- Problem description
The listing is to be duplicated in full, exactly as written.

- Data for processing
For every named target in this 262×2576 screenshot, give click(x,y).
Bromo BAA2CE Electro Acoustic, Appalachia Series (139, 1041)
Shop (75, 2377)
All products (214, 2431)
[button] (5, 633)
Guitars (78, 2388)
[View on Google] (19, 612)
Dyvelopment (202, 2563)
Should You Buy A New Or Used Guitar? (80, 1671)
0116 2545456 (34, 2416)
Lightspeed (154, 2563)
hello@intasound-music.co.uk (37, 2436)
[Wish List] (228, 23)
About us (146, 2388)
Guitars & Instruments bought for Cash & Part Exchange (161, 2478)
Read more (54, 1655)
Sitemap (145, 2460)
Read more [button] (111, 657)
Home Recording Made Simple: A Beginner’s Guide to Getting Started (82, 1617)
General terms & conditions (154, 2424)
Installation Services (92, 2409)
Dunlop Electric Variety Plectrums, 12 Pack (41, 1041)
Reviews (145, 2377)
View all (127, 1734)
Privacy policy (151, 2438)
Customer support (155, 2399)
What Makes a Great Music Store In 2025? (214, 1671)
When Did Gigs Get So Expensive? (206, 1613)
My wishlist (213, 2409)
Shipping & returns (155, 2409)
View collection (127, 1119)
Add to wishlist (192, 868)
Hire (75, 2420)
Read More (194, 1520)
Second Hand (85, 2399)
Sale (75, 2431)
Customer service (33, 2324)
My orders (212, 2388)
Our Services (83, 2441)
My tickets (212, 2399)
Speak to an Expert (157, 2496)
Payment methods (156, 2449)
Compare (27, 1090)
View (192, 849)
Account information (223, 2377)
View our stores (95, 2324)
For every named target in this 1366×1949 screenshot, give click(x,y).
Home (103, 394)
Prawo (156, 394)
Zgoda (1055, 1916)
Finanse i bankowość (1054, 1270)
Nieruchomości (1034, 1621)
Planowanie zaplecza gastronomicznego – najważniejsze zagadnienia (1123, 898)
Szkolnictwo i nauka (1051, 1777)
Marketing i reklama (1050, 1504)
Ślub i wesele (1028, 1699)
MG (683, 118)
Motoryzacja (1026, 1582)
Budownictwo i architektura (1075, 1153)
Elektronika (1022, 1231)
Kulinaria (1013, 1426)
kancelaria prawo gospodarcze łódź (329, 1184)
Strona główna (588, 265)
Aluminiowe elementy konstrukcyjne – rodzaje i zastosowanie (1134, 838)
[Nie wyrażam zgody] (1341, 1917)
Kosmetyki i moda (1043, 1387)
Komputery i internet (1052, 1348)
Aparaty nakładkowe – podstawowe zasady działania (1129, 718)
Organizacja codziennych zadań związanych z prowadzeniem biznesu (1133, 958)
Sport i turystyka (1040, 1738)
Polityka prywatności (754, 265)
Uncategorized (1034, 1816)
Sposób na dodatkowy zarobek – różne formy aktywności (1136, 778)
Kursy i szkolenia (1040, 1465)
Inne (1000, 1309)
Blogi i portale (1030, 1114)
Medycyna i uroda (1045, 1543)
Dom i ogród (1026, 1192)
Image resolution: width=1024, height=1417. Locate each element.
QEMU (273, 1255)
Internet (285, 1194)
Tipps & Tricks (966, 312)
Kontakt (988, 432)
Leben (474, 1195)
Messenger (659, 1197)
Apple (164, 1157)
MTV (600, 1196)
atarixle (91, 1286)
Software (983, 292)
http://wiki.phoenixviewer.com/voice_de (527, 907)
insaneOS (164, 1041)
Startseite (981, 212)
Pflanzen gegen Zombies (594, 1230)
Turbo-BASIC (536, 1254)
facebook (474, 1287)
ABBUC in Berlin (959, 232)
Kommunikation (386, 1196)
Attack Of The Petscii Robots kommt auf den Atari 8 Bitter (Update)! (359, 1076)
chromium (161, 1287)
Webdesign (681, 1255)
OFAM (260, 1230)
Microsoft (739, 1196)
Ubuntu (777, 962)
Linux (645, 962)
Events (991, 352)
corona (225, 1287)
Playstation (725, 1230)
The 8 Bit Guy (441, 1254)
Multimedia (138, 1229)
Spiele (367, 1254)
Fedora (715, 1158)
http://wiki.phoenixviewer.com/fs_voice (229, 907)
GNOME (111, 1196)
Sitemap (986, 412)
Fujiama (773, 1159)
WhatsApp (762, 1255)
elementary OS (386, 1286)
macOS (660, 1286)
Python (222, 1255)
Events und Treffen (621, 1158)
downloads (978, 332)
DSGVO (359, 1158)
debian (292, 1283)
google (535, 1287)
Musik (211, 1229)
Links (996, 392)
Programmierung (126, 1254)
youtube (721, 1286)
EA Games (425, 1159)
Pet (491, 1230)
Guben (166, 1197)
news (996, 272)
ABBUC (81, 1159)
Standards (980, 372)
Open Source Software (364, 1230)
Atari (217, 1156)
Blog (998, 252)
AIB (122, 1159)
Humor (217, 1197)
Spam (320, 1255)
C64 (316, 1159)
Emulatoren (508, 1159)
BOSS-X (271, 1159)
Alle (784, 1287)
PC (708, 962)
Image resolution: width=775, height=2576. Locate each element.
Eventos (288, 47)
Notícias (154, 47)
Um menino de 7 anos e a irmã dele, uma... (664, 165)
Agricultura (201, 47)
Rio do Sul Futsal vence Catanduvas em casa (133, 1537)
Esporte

- Output of the task
For every named target in this 262×2576 screenshot, give click(x,y).
Bromo BAA2CE Electro Acoustic, Appalachia Series (139, 1041)
Shop (75, 2377)
All products (214, 2431)
[button] (5, 633)
Guitars (78, 2388)
[View on Google] (19, 612)
Dyvelopment (202, 2563)
Should You Buy A New Or Used Guitar? (80, 1671)
0116 2545456 (34, 2416)
Lightspeed (154, 2563)
hello@intasound-music.co.uk (37, 2436)
[Wish List] (228, 23)
About us (146, 2388)
Guitars & Instruments bought for Cash & Part Exchange (161, 2478)
Read more (54, 1655)
Sitemap (145, 2460)
Read more [button] (111, 657)
Home Recording Made Simple: A Beginner’s Guide to Getting Started (82, 1617)
General terms & conditions (154, 2424)
Installation Services (92, 2409)
Dunlop Electric Variety Plectrums, 12 Pack (41, 1041)
Reviews (145, 2377)
View all (127, 1734)
Privacy policy (151, 2438)
Customer support (155, 2399)
What Makes a Great Music Store In 2025? (214, 1671)
When Did Gigs Get So Expensive? (206, 1613)
My wishlist (213, 2409)
Shipping & returns (155, 2409)
View collection (127, 1119)
Add to wishlist (192, 868)
Hire (75, 2420)
Read More (194, 1520)
Second Hand (85, 2399)
Sale (75, 2431)
Customer service (33, 2324)
My orders (212, 2388)
Our Services (83, 2441)
My tickets (212, 2399)
Speak to an Expert (157, 2496)
Payment methods (156, 2449)
Compare (27, 1090)
View (192, 849)
Account information (223, 2377)
View our stores (95, 2324)
For every named target in this 1366×1949 screenshot, give click(x,y).
Home (103, 394)
Prawo (156, 394)
Zgoda (1055, 1916)
Finanse i bankowość (1054, 1270)
Nieruchomości (1034, 1621)
Planowanie zaplecza gastronomicznego – najważniejsze zagadnienia (1123, 898)
Szkolnictwo i nauka (1051, 1777)
Marketing i reklama (1050, 1504)
Ślub i wesele (1028, 1699)
MG (683, 118)
Motoryzacja (1026, 1582)
Budownictwo i architektura (1075, 1153)
Elektronika (1022, 1231)
Kulinaria (1013, 1426)
kancelaria prawo gospodarcze łódź (329, 1184)
Strona główna (588, 265)
Aluminiowe elementy konstrukcyjne – rodzaje i zastosowanie (1134, 838)
[Nie wyrażam zgody] (1341, 1917)
Kosmetyki i moda (1043, 1387)
Komputery i internet (1052, 1348)
Aparaty nakładkowe – podstawowe zasady działania (1129, 718)
Organizacja codziennych zadań związanych z prowadzeniem biznesu (1133, 958)
Sport i turystyka (1040, 1738)
Polityka prywatności (754, 265)
Uncategorized (1034, 1816)
Sposób na dodatkowy zarobek – różne formy aktywności (1136, 778)
Kursy i szkolenia (1040, 1465)
Inne (1000, 1309)
Blogi i portale (1030, 1114)
Medycyna i uroda (1045, 1543)
Dom i ogród (1026, 1192)
Image resolution: width=1024, height=1417. Locate each element.
QEMU (273, 1255)
Internet (285, 1194)
Tipps & Tricks (966, 312)
Kontakt (988, 432)
Leben (474, 1195)
Messenger (659, 1197)
Apple (164, 1157)
MTV (600, 1196)
atarixle (91, 1286)
Software (983, 292)
http://wiki.phoenixviewer.com/voice_de (527, 907)
insaneOS (164, 1041)
Startseite (981, 212)
Pflanzen gegen Zombies (594, 1230)
Turbo-BASIC (536, 1254)
facebook (474, 1287)
ABBUC in Berlin (959, 232)
Kommunikation (386, 1196)
Attack Of The Petscii Robots kommt auf den Atari 8 Bitter (Update)! (359, 1076)
chromium (161, 1287)
Webdesign (681, 1255)
OFAM (260, 1230)
Microsoft (739, 1196)
Ubuntu (777, 962)
Linux (645, 962)
Events (991, 352)
corona (225, 1287)
Playstation (725, 1230)
The 8 Bit Guy (441, 1254)
Multimedia (138, 1229)
Spiele (367, 1254)
Fedora (715, 1158)
http://wiki.phoenixviewer.com/fs_voice (229, 907)
GNOME (111, 1196)
Sitemap (986, 412)
Fujiama (773, 1159)
WhatsApp (762, 1255)
elementary OS (386, 1286)
macOS (660, 1286)
Python (222, 1255)
Events und Treffen (621, 1158)
downloads (978, 332)
DSGVO (359, 1158)
debian (292, 1283)
google (535, 1287)
Musik (211, 1229)
Links (996, 392)
Programmierung (126, 1254)
youtube (721, 1286)
EA Games (425, 1159)
Pet (491, 1230)
Guben (166, 1197)
news (996, 272)
ABBUC (81, 1159)
Standards (980, 372)
Open Source Software (364, 1230)
Atari (217, 1156)
Blog (998, 252)
AIB (122, 1159)
Humor (217, 1197)
Spam (320, 1255)
C64 (316, 1159)
Emulatoren (508, 1159)
BOSS-X (271, 1159)
Alle (784, 1287)
PC (708, 962)
Image resolution: width=775, height=2576. Locate each element.
Eventos (288, 47)
Notícias (154, 47)
Um menino de 7 anos e a irmã dele, uma... (664, 165)
Agricultura (201, 47)
Rio do Sul Futsal vence Catanduvas em casa (133, 1537)
Esporte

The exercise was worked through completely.